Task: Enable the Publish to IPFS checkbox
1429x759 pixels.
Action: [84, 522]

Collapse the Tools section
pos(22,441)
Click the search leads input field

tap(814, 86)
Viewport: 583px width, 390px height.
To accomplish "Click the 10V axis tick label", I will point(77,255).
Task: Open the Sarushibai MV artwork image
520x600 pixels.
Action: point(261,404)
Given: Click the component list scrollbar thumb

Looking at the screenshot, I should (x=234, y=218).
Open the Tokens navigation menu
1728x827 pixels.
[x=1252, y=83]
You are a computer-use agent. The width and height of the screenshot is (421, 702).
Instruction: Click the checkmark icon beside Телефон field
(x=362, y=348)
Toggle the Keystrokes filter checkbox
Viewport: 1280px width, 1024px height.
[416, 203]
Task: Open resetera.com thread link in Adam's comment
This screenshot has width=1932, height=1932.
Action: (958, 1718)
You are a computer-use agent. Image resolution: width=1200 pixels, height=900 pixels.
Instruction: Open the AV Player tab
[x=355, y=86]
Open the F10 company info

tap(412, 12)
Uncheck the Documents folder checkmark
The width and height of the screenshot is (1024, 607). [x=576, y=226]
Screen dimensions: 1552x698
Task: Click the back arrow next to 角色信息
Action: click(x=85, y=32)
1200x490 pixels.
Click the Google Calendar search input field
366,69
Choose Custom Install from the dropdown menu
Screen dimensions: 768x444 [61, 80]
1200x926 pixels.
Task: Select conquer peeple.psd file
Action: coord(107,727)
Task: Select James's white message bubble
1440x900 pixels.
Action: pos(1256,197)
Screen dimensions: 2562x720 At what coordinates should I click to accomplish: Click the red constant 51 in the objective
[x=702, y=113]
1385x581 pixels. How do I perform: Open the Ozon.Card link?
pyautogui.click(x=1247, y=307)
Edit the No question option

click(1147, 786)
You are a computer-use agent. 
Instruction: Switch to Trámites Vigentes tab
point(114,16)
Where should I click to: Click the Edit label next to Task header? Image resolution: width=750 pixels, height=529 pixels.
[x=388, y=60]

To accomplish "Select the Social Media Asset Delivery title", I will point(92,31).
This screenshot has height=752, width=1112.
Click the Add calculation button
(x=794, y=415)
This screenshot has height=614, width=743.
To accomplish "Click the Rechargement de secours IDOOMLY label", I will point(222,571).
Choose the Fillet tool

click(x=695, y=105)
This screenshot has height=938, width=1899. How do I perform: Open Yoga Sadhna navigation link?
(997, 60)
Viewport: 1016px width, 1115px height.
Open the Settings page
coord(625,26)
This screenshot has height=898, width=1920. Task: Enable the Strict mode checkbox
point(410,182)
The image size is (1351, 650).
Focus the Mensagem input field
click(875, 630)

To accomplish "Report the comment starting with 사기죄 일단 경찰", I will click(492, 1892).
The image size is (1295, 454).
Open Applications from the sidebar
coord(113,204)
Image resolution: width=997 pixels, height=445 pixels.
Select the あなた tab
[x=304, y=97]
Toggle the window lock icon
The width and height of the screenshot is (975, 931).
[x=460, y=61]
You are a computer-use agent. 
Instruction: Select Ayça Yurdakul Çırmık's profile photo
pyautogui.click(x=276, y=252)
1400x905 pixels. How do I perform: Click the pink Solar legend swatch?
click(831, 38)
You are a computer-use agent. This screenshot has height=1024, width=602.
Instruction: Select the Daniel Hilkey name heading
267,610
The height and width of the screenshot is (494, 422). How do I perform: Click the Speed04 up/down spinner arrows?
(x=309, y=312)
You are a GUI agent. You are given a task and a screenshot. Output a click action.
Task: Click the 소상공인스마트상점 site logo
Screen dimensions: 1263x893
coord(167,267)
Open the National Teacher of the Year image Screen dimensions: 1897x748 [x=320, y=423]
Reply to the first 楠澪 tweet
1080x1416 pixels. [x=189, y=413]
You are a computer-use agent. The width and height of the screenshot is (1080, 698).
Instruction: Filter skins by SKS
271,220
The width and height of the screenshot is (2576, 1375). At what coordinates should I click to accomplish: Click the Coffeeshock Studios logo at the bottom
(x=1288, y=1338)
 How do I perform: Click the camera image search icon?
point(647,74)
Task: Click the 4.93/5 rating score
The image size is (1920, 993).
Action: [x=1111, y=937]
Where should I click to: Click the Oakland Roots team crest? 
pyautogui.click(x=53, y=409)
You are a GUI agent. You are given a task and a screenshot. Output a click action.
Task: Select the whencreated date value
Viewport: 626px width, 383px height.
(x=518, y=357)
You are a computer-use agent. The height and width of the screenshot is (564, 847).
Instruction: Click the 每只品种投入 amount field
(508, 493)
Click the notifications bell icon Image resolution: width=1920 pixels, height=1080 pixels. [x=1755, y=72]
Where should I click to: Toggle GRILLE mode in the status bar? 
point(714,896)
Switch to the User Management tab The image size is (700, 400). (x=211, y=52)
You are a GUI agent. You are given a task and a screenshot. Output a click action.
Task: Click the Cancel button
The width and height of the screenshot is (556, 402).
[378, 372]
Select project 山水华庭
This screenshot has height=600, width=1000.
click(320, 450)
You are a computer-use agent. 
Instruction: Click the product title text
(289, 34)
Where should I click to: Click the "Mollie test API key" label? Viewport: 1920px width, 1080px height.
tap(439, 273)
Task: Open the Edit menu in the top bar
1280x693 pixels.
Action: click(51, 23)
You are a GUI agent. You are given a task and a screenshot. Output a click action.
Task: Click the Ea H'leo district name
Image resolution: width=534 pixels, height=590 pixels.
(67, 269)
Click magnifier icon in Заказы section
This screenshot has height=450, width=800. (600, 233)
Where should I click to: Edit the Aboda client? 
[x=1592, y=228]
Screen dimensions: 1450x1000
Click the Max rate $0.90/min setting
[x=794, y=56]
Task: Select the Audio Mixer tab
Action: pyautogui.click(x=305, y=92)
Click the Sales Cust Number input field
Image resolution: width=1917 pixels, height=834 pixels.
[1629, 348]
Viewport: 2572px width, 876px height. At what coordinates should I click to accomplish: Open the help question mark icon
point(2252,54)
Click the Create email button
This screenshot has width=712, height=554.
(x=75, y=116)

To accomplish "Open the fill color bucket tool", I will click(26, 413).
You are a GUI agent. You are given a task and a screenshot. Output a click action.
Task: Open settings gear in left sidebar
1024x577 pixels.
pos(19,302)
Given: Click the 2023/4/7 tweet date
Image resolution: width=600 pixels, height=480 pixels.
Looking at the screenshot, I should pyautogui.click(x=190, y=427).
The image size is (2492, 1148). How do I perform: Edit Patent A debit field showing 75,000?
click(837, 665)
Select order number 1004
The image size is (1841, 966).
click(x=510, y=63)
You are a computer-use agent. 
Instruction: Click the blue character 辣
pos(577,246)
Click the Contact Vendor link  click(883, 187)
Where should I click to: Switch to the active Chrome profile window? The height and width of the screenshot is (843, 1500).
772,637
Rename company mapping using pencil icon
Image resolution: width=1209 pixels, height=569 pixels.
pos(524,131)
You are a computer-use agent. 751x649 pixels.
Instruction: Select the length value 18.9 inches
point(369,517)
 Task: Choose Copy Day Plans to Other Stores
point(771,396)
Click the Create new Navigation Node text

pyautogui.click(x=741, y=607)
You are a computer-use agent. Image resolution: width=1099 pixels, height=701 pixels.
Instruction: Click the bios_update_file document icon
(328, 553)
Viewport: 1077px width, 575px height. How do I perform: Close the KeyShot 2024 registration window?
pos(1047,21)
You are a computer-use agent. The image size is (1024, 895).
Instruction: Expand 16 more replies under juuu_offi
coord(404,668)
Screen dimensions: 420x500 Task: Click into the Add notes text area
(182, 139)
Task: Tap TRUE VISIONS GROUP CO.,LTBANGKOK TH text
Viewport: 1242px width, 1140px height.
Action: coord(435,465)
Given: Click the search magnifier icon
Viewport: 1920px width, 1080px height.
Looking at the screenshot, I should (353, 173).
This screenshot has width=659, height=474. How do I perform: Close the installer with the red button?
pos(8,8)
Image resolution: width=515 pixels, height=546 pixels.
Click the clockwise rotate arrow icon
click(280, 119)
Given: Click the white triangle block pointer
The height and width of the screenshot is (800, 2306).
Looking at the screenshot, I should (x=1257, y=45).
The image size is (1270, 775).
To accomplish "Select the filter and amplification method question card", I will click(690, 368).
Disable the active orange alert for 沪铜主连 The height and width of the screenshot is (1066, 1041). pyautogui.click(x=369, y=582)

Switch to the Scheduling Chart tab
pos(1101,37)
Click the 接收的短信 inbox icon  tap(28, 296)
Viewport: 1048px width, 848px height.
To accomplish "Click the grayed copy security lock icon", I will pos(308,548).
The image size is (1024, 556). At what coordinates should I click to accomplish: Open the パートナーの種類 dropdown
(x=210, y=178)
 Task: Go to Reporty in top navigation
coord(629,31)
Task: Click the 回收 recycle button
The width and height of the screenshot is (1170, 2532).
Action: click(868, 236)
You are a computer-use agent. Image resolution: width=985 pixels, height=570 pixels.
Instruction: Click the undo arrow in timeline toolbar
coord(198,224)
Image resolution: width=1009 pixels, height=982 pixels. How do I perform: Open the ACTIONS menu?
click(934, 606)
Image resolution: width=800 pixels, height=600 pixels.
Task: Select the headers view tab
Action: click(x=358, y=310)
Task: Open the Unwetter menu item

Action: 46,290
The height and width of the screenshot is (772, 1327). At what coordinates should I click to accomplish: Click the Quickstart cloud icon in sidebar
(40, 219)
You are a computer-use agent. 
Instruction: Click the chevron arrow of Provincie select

Requirement → Looking at the entries above, copy out every line in which "white" occurs.

Task response →
Task: Select James's white message bubble
Given: Click the white triangle block pointer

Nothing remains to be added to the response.